**GIVEN INSTRUCTION**. Collect every line from the listing below that contains the string "label". Case matters.

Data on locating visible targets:
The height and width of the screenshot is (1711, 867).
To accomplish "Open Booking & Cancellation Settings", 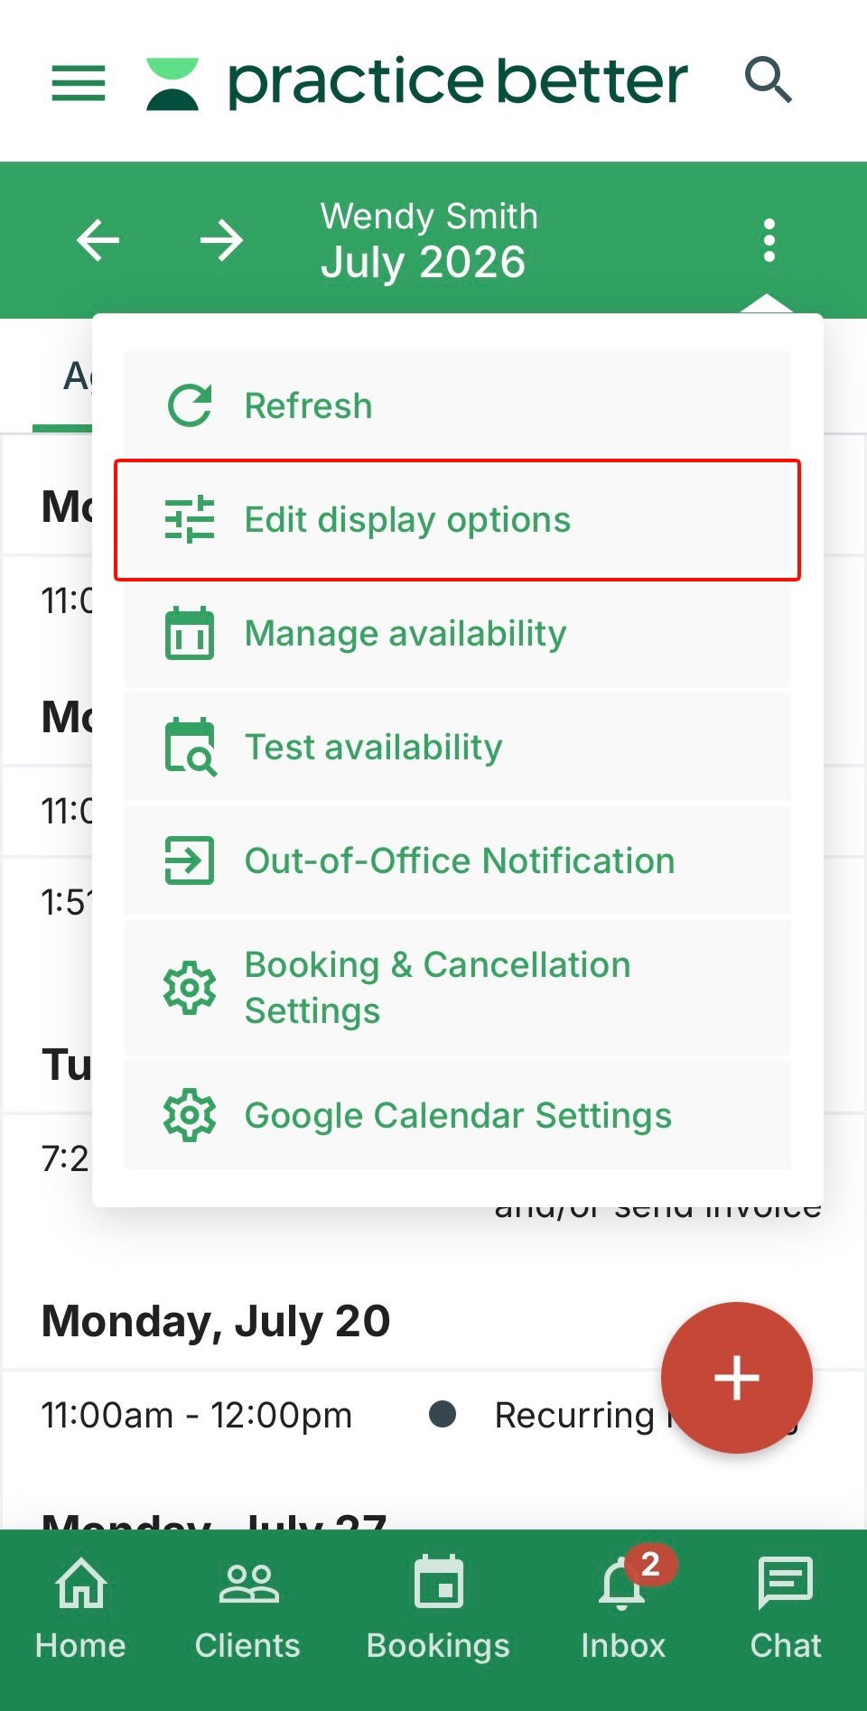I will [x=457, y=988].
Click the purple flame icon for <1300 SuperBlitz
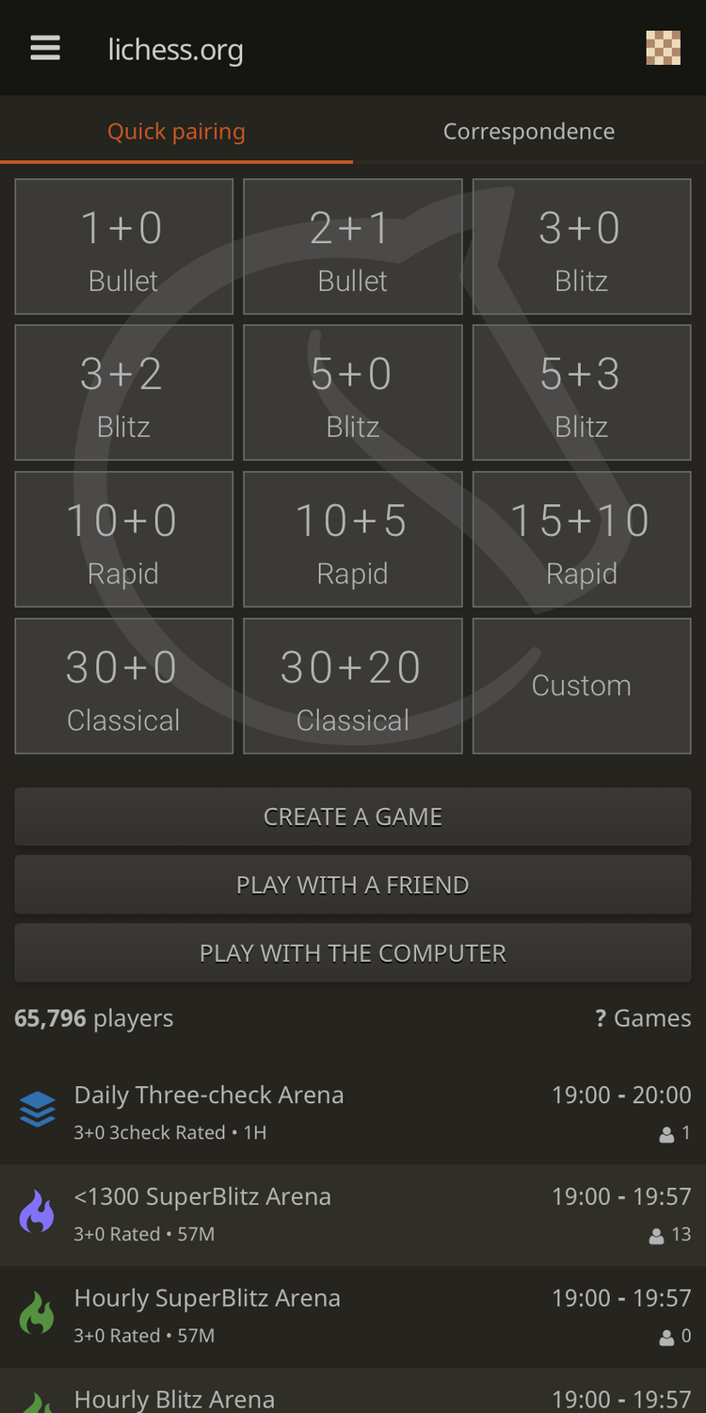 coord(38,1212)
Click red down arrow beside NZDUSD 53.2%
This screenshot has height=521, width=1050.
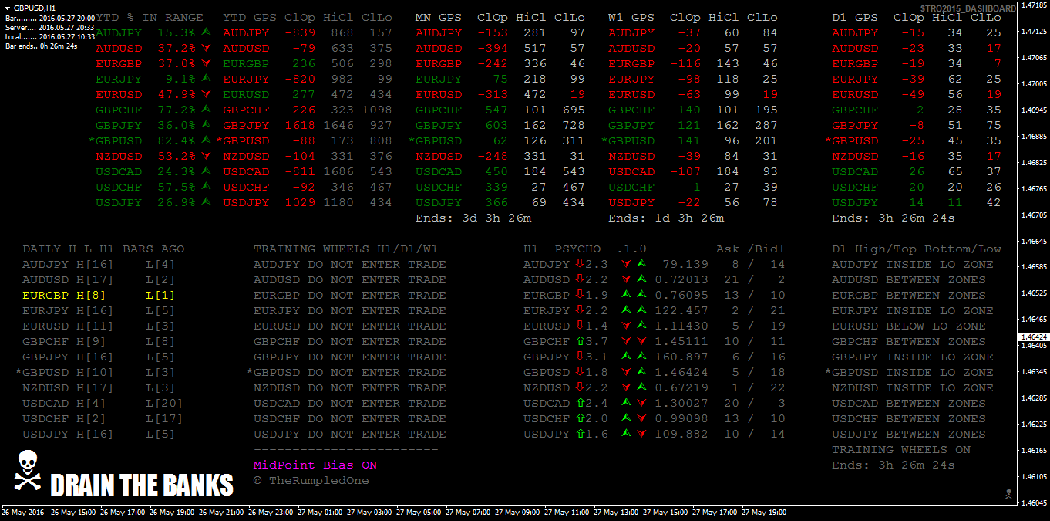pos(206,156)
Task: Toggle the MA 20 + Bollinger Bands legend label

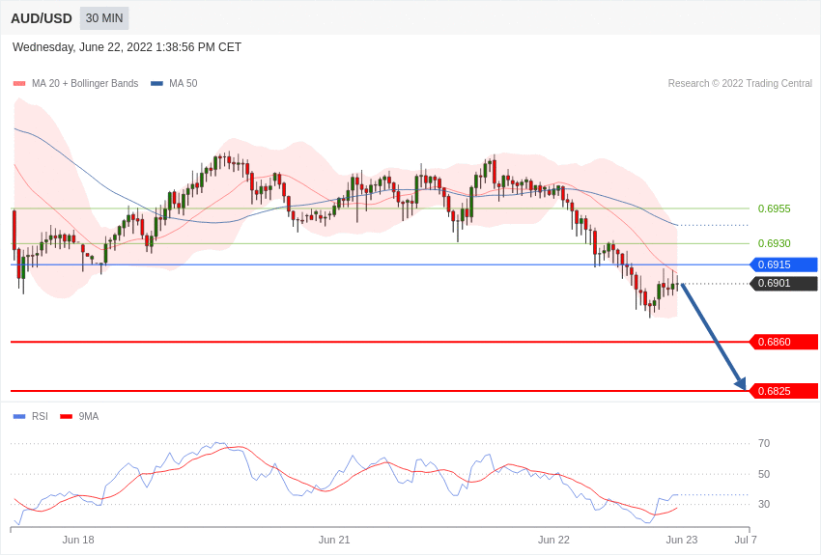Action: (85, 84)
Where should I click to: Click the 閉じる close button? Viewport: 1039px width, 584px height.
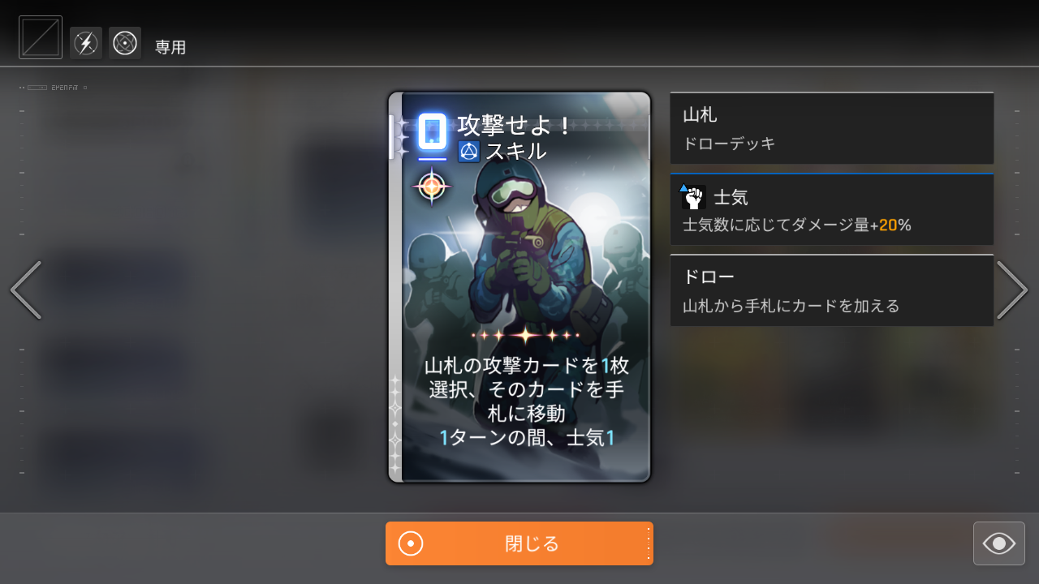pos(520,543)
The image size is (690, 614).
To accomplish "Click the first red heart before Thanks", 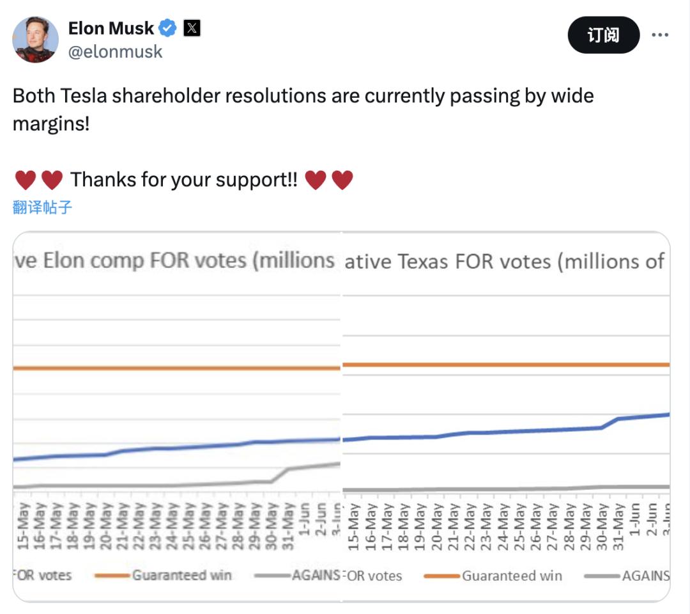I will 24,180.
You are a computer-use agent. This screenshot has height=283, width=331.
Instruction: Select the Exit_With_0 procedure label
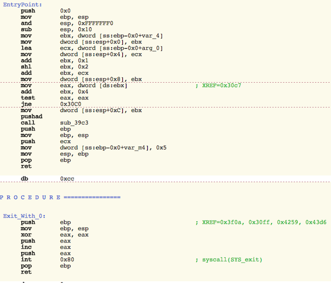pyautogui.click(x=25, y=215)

**RESULT OF THE EXERCISE**.
Task: Toggle the MA 20 + Bollinger Bands legend label
Instruction: Select the Exit_With_0 procedure label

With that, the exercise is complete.